Previous post: Slavic soul? The interest in big questions about mathematics.


Reply to a comment to the pervious post.

Well, your question makes it very tempting to write a long essay about the current state of mathematics. But this is not really needed.

I mentioned the most famous people; I hope that all names are immediately recognizable. Our contemporaries cannot be so famous just because they are our contemporaries. Let me try, but first I would like to say a few words about Thurston.

Yes, his essay is not quite about this topic. But there are hints, and his reply at Mathoverflow, which is reproduced in this blog is worth of 100s pages of other writers. A. Weil did not write a book on philosophy of mathematics, he just mentioned such issues here and there, and we know a lot about his views from his Bourbaki collaborators. The article I quoted in my first posts was published in French in an obscure (at least for non-French mathematicians) place. The “Monthly” translation expanded the audience, but the translation appears to be a not very good one. My point is that he wasn’t concerned much about dissemination these ideas. It looks like Thurston was more concerned about his ideas.
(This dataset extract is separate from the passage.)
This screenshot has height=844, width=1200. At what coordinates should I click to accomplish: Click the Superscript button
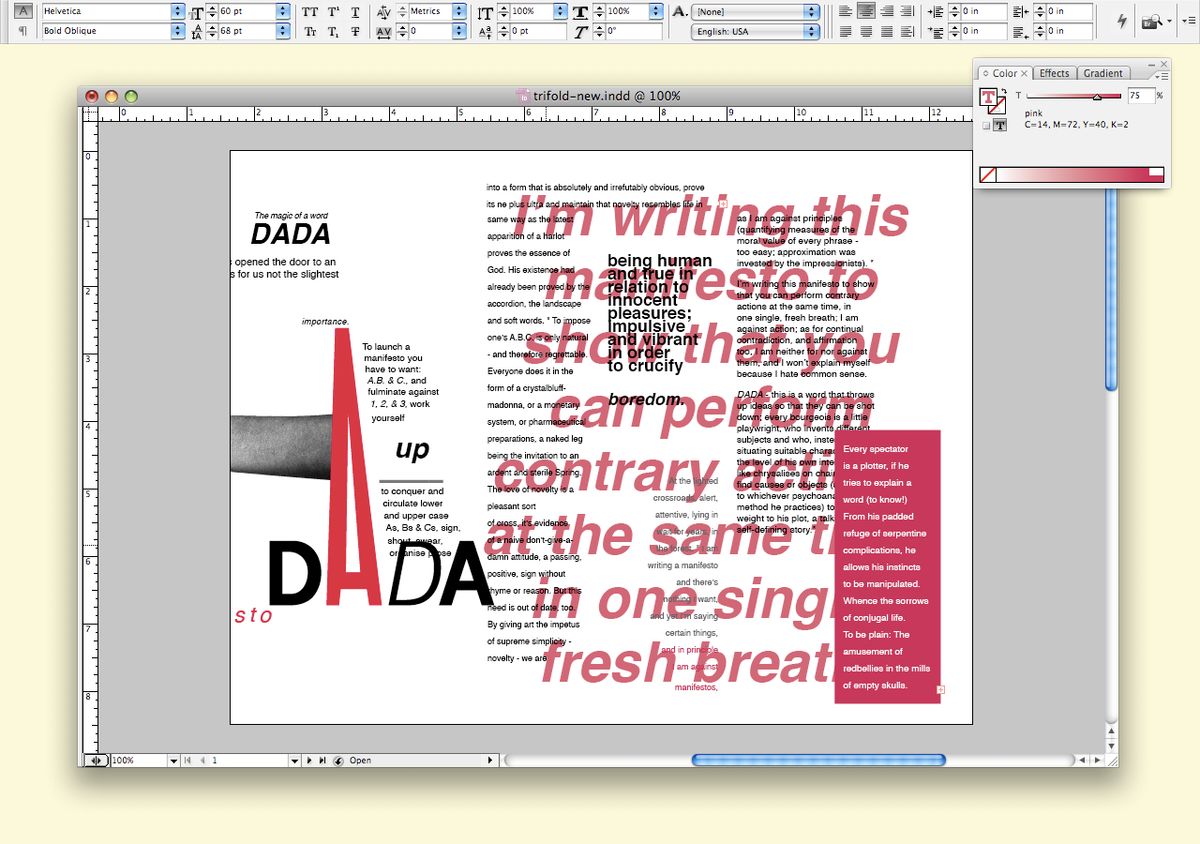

The most obvious example is, of course, T. Gowers. He wrote two essays, the one about “two cultures”, the other about replacing mathematicians by computers (this is, in fact, a section in his GAFA Visions paper), and he writes about such things in his blog. I don’t like his ideas, but if somebody outlines a project of replacing mathematicians by computers and offers a justification for such a project, he is definitely writing about the larger place of mathematics in the world in the most dramatic way: do we need mathematics or not? His answer is “no, we don’t”. His writings are definitely related to his own work: all examples are taken from his corner of mathematics.

Even the n-Category Café itself is an example, and one of the persons running it, David Corfield, wrote a book about philosophy of mathematics (I only browsed through it but plan to read it; it seems to be quite interesting). There is Colin McLarty, who writes about the implications of Grothendieck’s way of thinking. Of course, there is an autobiographical text (or, rather, several texts) of Grothendieck himself, which nobody dares to publish for 30 years already. On a much less abstract level, there is Neal Koblitz, who wrote about the role of mathematics in the society and criticized (largely from a political perspective) the way the “help” is given to the developing countries (and wrote an autobiographical book).

On the other hand, one can easily speak about mathematicians with Soviet-Russian upbringing, but how many texts written by them and worth reading can you suggest? Manin is excluded. Borovik’s book did not impress me enough to read it. Is my impression wrong? Honestly, I don’t know, but it is the business of the author to attract readers.

Finally, and perhaps most importantly, nowadays mathematics has a quite respectable place in the society. This allows us to earn a living by doing mostly the things we like to do no matter what. It would be too dangerous to try to insert a controversy about the larger role of mathematics in the society. Almost nobody dares to say anything nontrivial about this. Paul Halmos once said that NSF grants or any other government financing is not needed, because it does not matter when a theorem is proved, tomorrow or in 300 years. I don’t know any other comparable statement.

Personally, I believe that the government financing had already damaged mathematics too much and should be eliminated or, at least, radically reformed. Looking at the whole society, I believe that the teaching of mathematics in high schools and to almost all college students (in the US) is a serious damage to the society. But, this gives us our jobs! And these are just the most obvious issues.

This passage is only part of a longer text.